I am the blessed wife of my husband Mike, and proud, stay-at-home mom to my two girls, Laura and Celia. I taught school for 6 years before having my first daughter and am LOVING the phase of life I am in right now. I love the Lord and I strive each day to remind my girls how much He loves them. I feel like I was made to be a mommy. ;-)
I have been agonizing over this "BLOG thing" for months now. What should I call it? What will I write? Who will care to read about what I write? But I keep coming back to one thing. Or, rather, many 'Little Things.' 'Little Things' fill our days, our weeks, our years, our lifetimes. It's my desire every day to notice the 'Little Things,' embrace them, and enjoy them. 'Little Things' are tickles from my girls, bubble hairdos in the bathtub, peanut butter fingerprints on my refrigerator. 'Little Things' are the smell of cupcakes in the oven, the first blossoms on the tomato plants in our garden, Mike's hand in mine as we sit on the patio after a busy day. I hope that this BLOG can serve as my memory bank for all the the 'Little Things' that so beautifully fill the moments in my days. I want so badly to burn them into my memory, into a place where I can retrieve them and smile about them one day when my life finds me in a new place. I don't know how interesting it will be for others to read these chronicles, but I think it will be invaluable to me. And maybe, just maybe, it might encourage and remind you to take time to Enjoy The Little Things in your life. We all have them. And they are our greatest gifts.
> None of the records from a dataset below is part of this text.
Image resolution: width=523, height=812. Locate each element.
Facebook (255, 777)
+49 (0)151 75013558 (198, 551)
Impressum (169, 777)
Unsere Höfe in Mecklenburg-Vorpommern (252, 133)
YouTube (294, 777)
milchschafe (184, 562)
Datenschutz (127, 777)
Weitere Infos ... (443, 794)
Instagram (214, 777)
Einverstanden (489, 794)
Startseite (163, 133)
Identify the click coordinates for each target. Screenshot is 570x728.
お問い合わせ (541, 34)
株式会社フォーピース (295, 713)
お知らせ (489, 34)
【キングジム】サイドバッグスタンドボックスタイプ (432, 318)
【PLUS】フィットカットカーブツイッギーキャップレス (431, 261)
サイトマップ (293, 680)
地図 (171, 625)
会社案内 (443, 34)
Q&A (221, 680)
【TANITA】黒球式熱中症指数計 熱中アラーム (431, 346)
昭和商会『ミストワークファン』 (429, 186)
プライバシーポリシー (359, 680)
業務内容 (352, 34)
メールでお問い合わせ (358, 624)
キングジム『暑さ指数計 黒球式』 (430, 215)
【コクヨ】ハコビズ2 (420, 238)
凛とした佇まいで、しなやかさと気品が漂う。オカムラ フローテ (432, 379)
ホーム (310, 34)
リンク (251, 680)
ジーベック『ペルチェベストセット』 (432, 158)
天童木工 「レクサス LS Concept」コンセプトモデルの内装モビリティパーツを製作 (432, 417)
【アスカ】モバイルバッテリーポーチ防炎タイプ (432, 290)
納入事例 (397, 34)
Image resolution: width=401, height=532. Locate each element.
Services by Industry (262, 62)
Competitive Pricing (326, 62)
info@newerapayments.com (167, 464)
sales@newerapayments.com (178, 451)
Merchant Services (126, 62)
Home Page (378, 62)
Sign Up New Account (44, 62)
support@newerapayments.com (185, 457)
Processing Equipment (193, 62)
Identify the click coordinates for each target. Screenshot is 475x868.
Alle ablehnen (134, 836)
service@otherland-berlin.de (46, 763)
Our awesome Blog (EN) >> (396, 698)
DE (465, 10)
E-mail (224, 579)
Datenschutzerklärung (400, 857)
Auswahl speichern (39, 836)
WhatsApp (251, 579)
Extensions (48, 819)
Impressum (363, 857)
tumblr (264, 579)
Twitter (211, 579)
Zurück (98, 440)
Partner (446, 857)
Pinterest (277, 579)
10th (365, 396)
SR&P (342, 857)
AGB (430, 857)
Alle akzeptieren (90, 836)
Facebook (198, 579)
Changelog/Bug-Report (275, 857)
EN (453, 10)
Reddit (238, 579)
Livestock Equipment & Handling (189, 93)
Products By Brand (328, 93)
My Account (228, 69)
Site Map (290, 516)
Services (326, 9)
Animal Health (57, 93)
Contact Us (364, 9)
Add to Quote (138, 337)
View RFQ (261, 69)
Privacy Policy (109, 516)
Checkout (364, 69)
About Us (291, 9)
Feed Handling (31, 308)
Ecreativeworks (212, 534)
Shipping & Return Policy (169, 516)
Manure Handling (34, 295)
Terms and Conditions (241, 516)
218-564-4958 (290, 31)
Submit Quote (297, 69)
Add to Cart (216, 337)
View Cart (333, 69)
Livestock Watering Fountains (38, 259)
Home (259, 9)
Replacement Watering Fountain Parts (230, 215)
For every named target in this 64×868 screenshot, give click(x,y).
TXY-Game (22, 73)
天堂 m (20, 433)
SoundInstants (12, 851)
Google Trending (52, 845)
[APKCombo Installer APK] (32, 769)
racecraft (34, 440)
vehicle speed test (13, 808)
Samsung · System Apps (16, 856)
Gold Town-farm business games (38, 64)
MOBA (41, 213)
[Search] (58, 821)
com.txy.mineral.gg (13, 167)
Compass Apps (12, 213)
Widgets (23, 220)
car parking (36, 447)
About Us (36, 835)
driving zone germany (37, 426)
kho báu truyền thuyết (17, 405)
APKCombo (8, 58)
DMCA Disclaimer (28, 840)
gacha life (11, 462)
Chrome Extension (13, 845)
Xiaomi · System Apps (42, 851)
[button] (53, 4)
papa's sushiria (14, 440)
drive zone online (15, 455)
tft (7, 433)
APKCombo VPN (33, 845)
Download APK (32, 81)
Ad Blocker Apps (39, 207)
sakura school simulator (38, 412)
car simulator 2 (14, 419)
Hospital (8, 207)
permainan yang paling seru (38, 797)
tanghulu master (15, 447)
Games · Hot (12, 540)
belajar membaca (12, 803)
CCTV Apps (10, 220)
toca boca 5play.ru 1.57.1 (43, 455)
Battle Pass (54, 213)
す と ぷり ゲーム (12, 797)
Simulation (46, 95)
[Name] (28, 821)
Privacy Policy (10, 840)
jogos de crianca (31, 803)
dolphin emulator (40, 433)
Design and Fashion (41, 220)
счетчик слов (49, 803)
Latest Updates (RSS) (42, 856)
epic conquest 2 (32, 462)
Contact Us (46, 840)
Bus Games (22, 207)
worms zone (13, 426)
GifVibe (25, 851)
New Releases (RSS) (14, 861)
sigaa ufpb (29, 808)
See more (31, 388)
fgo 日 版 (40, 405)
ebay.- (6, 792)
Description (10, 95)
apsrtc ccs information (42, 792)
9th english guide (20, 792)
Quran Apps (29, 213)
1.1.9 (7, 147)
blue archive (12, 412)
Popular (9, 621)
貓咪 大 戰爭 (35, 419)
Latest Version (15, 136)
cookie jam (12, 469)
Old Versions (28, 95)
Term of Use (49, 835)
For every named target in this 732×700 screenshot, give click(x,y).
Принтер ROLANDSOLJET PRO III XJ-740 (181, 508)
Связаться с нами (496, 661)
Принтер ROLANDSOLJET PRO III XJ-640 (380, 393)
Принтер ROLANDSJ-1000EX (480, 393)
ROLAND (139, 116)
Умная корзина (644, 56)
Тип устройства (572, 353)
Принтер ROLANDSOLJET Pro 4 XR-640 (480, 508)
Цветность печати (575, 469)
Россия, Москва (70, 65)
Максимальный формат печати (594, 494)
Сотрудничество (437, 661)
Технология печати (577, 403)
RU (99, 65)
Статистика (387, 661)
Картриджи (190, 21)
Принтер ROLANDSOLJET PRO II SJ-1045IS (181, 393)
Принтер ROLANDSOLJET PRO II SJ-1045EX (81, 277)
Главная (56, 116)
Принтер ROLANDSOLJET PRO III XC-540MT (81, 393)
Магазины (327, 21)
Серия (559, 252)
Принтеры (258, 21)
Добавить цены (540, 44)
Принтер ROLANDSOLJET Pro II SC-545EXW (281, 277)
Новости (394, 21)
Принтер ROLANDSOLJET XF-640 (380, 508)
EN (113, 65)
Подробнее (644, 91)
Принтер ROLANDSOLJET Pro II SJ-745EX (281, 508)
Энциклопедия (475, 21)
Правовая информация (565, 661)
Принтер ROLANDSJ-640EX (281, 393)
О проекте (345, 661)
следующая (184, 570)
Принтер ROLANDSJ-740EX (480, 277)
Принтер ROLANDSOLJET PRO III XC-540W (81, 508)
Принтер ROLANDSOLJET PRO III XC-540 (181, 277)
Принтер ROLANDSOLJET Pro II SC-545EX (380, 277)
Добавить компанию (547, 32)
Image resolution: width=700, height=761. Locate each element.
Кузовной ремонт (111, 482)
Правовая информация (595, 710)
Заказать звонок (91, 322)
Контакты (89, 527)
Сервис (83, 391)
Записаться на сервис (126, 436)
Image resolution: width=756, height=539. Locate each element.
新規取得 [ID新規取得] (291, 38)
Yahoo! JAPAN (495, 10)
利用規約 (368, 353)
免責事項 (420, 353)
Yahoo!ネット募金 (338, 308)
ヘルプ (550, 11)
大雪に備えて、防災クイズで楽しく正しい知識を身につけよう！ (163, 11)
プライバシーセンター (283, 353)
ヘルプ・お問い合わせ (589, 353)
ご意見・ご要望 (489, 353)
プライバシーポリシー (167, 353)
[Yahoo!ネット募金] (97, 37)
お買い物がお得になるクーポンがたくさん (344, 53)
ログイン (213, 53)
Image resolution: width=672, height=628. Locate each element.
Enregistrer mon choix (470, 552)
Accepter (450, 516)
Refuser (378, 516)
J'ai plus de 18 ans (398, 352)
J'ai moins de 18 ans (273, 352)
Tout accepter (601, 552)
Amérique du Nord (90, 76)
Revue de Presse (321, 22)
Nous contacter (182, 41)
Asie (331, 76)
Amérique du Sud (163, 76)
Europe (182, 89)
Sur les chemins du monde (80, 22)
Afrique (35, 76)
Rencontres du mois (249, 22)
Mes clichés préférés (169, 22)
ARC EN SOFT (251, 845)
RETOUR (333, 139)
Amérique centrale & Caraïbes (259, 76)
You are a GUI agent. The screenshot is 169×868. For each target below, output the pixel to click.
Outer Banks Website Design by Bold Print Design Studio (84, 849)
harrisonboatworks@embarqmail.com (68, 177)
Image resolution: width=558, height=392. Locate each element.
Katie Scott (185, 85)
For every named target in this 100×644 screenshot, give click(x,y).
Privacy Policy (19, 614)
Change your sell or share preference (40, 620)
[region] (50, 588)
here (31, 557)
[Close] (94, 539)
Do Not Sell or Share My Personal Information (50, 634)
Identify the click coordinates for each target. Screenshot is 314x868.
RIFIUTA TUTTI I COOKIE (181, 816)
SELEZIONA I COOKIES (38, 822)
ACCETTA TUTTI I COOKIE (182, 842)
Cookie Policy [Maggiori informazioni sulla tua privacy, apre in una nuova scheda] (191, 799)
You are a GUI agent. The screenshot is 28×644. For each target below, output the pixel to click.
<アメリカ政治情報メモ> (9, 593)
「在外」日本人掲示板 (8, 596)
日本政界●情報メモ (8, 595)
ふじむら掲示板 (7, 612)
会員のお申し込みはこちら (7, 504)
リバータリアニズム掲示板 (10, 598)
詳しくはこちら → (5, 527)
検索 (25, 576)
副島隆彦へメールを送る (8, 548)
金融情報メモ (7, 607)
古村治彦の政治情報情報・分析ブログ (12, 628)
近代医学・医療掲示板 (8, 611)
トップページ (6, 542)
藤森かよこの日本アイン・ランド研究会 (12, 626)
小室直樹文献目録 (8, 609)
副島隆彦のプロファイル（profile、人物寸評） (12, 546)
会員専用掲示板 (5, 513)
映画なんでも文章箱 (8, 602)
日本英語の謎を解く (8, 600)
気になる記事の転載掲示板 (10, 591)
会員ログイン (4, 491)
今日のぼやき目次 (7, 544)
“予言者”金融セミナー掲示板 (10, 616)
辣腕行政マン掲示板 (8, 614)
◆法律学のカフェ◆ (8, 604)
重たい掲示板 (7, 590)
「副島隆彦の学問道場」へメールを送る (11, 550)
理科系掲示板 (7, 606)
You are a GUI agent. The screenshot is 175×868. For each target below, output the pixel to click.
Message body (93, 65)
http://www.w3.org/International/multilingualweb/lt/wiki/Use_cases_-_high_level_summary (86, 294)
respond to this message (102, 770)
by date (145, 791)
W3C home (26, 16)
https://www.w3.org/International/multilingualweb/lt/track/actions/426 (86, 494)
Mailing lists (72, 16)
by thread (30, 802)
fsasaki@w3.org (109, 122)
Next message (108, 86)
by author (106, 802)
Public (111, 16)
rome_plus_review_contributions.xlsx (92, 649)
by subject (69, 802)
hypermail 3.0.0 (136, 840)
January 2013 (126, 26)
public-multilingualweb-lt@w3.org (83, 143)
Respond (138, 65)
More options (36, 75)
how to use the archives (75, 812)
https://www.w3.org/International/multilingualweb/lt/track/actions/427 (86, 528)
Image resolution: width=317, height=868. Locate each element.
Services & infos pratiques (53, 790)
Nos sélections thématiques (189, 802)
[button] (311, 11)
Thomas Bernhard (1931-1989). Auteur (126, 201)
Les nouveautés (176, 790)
I took Laura, my almost-four-year-old, to the dentist today. To my surprise, she hopped up when the hygienist called her name, and skipped off to the examining room without Mommy. For Laura, that was a big deal. She has been Mommy's shadow all of her short little life, and is often quite fearful of new situations. This was just the encouragement I needed as preschool quickly approaches. I have been nervous about the adjustment. How will she react when I drop her off? (How will I react?) Will she be scared? (Will I be able to hold back my tears?) Will she make new friends? (Will she be a leader or a follower?) Will she be OK? Of course she will. But as moms, we all want the best for our kids and it's hard to see them struggle. And I won't lie. It will be difficult for me, too. Difficult to say good-bye to my little buddy, my Laura who goes everywhere with me, works with me in the yard, assists on shopping adventures, chats non-stop... My girl who asks for daily cuddle breaks where we sit and snuggle and talk and read and rest. We've grown quite comfortable in this life of privacy and serenity where time seems to stand still. But it doesn't really. Time marches on. And I guess it's time to learn to find that new beat so we can march along, if ever so begrudgingly... Lord, please bless and protect and care for my girl where I cannot. May our bond grow ever-stronger as we spend more time apart. May my tears be cleansing and my words encouraging as we find our way. And thank you for the past 4 years... the best 4 years of my life.